Krieg der Opernsterne

SEMPEROPER Der brachiale Erneuerungswille des designierten Intendanten Serge Dorny scheitert am Dresdner Beharrungsvermögen

Eine Revolution von oben wird das Dresdner Musiktheater vorerst nicht erleben. Der erst im vorigen September zum Intendanten der Semperoper berufene Serge Dorny ist sowohl am Haus als auch im sächsischen Wissenschafts- und Kunstministerium in Ungnade gefallen, bevor er sein Amt im Sommer 2014 überhaupt antreten konnte. Am vorigen Freitag sprach Ministerin Sabine von Schorlemer die fristlose Kündigung aus, „ehe alles Porzellan zerschlagen ist“. Der Eklat beschäftigt seither die Feuilletons von Zürich bis New York.

Dorny wird geschasst, weil er schon während der Vorbereitungsarbeiten allzu forsch das tat, was man von ihm erwartete. In Lyon hatte der geborene Belgier mit unkonventionellen Methoden das Opernpublikum verjüngt und machte Paris Konkurrenz. Auch deshalb galt er der Findungskommission und der Ministerin als Favorit und wurde bei seiner Vorstellung in Dresden reichlich gelobt. Charmant verpackt ließ der neue Intendant allerdings gleich erkennen, dass er einiges anders zu machen gedenke an der Semperoper, die dank ihres Rufes, des prachtvollen Hauses und der Touristen fast immer ausverkauft ist, von Dorny künstlerisch aber nicht in der ersten Reihe europäischer Häuser gesehen wird.

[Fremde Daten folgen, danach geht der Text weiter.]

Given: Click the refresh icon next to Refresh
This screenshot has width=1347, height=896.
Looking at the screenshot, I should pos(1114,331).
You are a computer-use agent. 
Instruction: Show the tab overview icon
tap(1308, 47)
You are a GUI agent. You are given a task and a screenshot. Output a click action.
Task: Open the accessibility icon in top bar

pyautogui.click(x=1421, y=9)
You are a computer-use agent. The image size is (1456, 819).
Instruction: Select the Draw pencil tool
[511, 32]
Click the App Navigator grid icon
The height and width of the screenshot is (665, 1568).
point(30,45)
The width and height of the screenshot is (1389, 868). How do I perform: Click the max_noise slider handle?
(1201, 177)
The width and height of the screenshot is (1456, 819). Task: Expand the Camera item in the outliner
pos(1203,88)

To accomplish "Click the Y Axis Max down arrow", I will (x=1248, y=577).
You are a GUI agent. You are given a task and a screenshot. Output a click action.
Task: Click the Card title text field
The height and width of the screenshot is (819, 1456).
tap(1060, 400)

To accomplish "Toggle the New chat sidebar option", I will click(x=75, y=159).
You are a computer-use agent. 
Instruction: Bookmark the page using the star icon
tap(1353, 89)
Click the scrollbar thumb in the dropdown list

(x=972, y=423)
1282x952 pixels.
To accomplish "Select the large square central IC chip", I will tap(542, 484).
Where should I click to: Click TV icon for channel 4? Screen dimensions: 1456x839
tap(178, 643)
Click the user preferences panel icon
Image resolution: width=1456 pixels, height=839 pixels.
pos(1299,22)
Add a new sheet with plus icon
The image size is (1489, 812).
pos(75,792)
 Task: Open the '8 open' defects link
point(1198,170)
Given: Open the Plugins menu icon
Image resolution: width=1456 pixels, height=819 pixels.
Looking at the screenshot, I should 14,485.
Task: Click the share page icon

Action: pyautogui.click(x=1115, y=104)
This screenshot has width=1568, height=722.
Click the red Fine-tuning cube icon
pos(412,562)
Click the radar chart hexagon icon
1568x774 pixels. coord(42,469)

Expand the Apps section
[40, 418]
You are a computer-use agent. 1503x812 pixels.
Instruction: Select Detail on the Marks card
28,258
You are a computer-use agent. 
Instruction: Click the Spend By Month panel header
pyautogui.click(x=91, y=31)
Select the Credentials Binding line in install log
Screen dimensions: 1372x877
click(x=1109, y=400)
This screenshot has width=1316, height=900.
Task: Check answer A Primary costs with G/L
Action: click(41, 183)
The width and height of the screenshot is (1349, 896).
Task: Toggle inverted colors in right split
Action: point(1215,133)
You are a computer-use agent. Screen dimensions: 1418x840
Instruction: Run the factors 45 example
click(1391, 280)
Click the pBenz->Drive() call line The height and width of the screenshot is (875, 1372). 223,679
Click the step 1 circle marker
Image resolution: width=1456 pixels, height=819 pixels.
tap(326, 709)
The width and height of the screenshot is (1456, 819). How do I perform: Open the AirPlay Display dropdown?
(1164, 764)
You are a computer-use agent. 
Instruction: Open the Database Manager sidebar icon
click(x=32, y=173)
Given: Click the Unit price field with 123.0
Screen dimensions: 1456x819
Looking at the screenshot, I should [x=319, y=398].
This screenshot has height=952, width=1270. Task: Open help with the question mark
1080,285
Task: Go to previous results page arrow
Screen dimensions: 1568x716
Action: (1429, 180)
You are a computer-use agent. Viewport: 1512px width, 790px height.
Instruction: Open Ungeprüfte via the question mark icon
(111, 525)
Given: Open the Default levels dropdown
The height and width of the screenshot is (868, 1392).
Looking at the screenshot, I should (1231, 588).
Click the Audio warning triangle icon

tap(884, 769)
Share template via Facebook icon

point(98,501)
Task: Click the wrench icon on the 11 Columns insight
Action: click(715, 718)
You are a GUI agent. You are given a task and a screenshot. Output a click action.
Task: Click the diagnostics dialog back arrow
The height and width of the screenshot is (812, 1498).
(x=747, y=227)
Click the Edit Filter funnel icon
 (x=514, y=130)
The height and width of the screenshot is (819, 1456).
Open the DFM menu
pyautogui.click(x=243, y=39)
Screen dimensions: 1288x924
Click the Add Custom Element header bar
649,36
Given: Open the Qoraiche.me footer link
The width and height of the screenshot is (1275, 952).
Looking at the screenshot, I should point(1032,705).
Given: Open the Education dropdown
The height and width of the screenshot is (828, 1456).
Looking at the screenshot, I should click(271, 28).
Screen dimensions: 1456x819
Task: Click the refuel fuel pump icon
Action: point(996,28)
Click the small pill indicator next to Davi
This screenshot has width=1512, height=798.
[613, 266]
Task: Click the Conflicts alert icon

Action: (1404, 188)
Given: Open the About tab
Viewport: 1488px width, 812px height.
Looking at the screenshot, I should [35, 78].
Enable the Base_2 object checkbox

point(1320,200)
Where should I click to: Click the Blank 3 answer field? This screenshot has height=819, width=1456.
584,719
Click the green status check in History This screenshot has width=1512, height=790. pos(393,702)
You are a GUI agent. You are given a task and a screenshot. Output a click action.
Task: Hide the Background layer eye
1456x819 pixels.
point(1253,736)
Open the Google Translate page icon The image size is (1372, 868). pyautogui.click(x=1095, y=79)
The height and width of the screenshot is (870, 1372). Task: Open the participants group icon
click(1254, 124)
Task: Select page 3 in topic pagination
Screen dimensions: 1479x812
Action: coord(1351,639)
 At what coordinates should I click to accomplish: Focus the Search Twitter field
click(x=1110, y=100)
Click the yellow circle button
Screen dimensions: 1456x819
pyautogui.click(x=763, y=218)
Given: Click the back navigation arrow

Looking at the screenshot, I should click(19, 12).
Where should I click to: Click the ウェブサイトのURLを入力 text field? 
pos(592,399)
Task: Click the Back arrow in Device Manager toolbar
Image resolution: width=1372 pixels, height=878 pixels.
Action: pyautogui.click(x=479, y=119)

Nach dem verbalen Fernkrieg der letzten Tage und einer Pressekonferenz am Dienstag wird deutlich, dass zwischen Dorny und der Semperoper zwei Welten aufeinander prallten. Stagione-Prinzip in Lyon, Ensembletheater mit Repertoire in Dresden. Die gewohnte unumschränkte Intendantenmacht hätte Dorny in Dresden zumindest mit der Staatskapelle und ihrem Chefdirigenten Christian Thielemann teilen müssen. Das sprichwörtliche Dresdner Beharrungsvermögen, wo alles so gemacht werden muss, wie es schon immer gemacht wurde, bricht man nicht mit dem Vorschlaghammer auf.

Langjährige Ensemblemitglieder mussten plötzlich wieder vorsingen. Thielemanns Pläne für Wagners „Ring“ 2015 wurden vom Tisch gewischt. Tranken beide anfangs noch „feine französische Weine“, blieben bald nur noch ultimative E-Mails. „Explosionspotenzial“ habe sich angesammelt, so Thielemann. Ebenso nach einem offenbar desaströsen Gespräch zwischen Dorny und Ministerin Schorlemer am 11. Februar. Danach kam nur noch ein langer Forderungskatalog Dornys und dessen Kündigungsdrohung. Der kam das Ministerium zuvor. Das könnte den Freistaat bis zu 1,5 Millionen Euro Salär kosten.

Man kann nun sehr gespannt sein, wer es sich noch antun will, unter Christian Thielemann Opernintendant zu werden.